I've got a dying disk, it's an emotional time, but I've managed to either recover or retrieve backups for most of the data. I've got a few questions though.
When the disk first started dying, boot times went through the roof because it wasn't responding properly, at POST and windows splash. It would show up in disk management in Win 7 sporadically, and it seemed too much activity killed it and it disappeared again.
When it was available it would transfer it would transfer at Kb/s rather than Mb/s.
I managed to get Ubuntu 11.10 installed on my portable disk and boot into that, the dying disk was slow at first and ubuntu threw all sorts of tantrums because it wouldn't respond properly. But when it played nice it did it for a long time and speeds where sometimes in the region of 30-50Mb/s. I managed to get all my important stuff off this way (very happy) but booting back into windows and it still can't see it at all, back into ubuntu and there it is, ready to use.
Question
It's a few tiered question:
- What could have gone wrong to the drive for the strange behaviour (no bad sectors, but still dying)
- Does Linux really deal with [insert drive error here] that much better than windows that it was the difference between life and death of my data
- Why does [insert drive error here] seem to deteriorate over time / useage
With all that's gone on I'm thinking more and more mechanical, but mechanical disk errors are commonplace for OSs and are (in my experience) nicely dealt with. Not this farce.
Specs:
Win 7 Pro x64 on seperate unaffected disk.

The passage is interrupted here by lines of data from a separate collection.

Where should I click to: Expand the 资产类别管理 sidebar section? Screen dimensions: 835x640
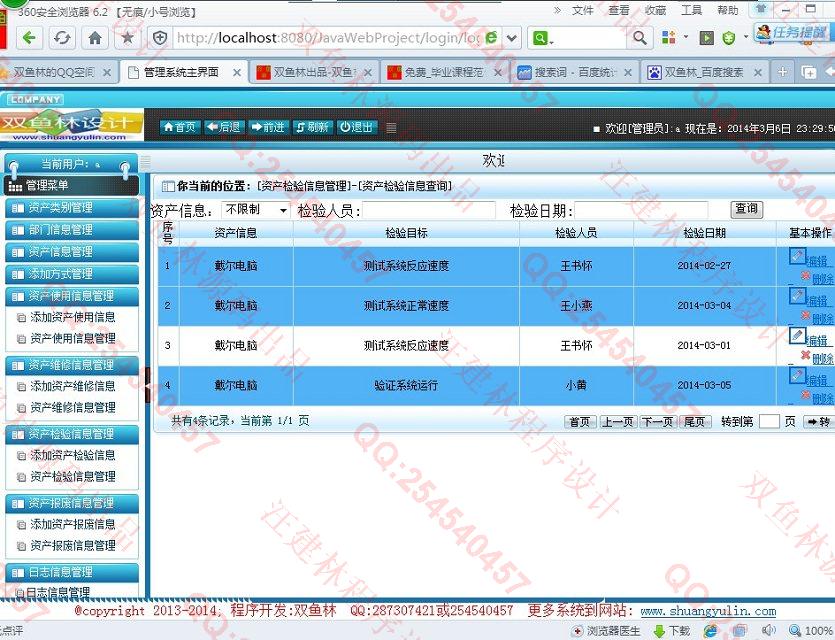pos(71,208)
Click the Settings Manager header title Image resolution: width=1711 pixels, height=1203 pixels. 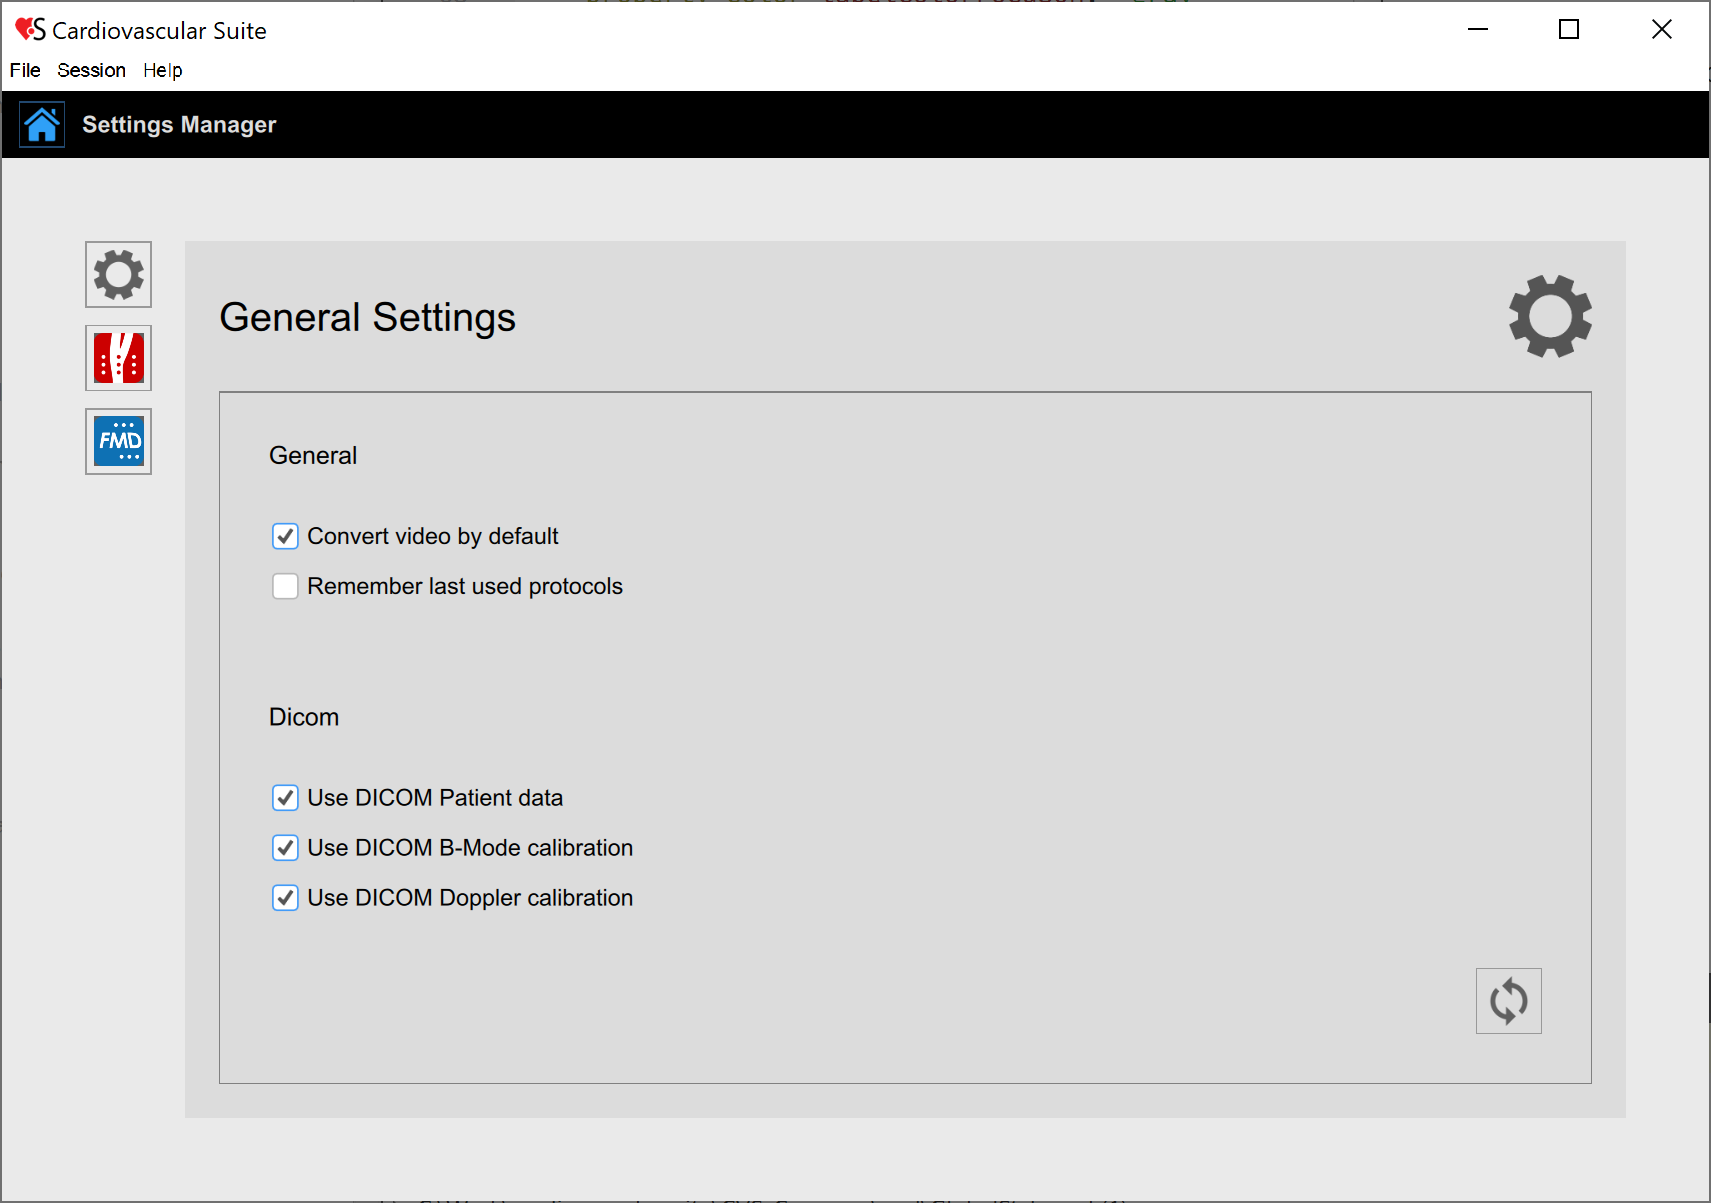(x=179, y=125)
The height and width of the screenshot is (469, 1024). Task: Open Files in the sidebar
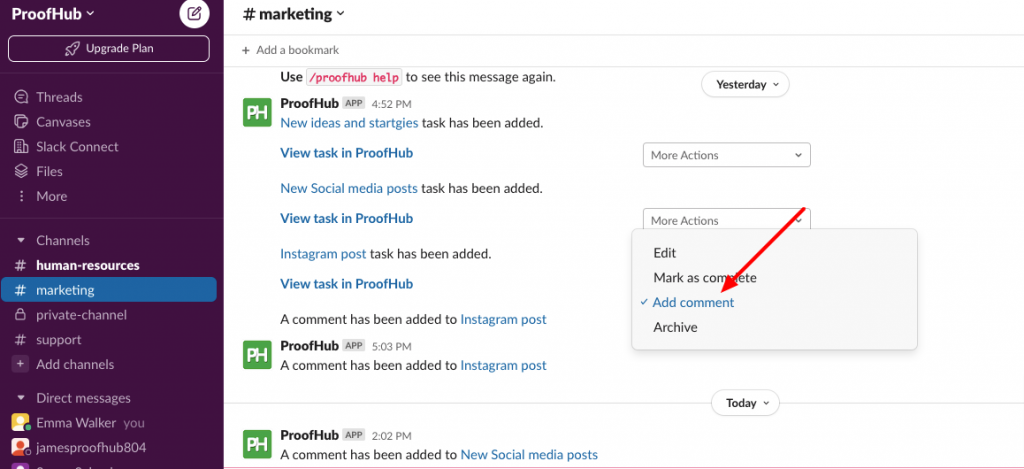point(39,172)
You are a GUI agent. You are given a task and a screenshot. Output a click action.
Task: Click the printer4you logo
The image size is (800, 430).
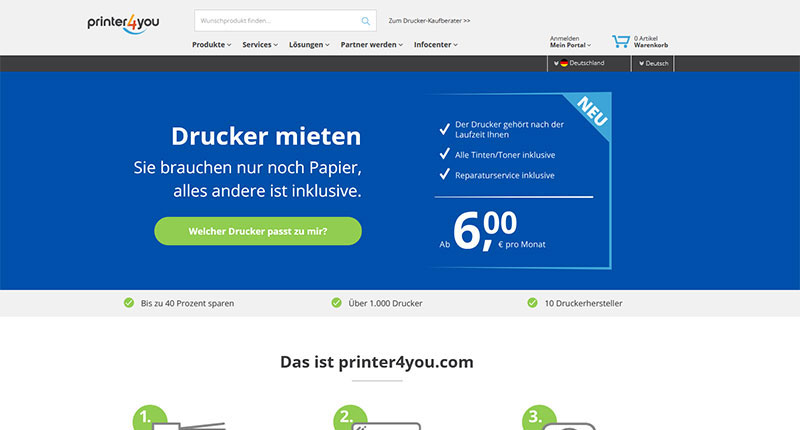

Ubuntu 11.10 x64 on portable USB disk.
Dying drive: WD 2TB Caviar Green
Thanks
[update]
Oddness continues, windows now refuses to boot with the dying drive plugged in. I can here a clunk from it every 2 seconds while windows sits at the splash screen, doesn't sound like what I've heard from a dying drive before, but that was a while ago. It sounds like it's trying to start the disk every two seconds and it's refusing. The confusing thing is windows isn't giving up, am I missing something? Shouldn't windows accept defeat and just boot without the drive, or at least show some sort of error, instead of sitting polling it every 2 seconds for 20 mins until I got bored of waiting and killed it?
[update 2]
OK I found something else a little odd last night that makes me not want to give up on this drive just yet. In the Grub prompt at boot (separate issue) even that can read files on the device with next to no lag, and when booting from an Ubuntu live CD that has seemingly good access to the device. Windows however still refuses to boot at all when this device is plugged in. I've seen a few mechanical drive errors before but never inconsistently across OSs.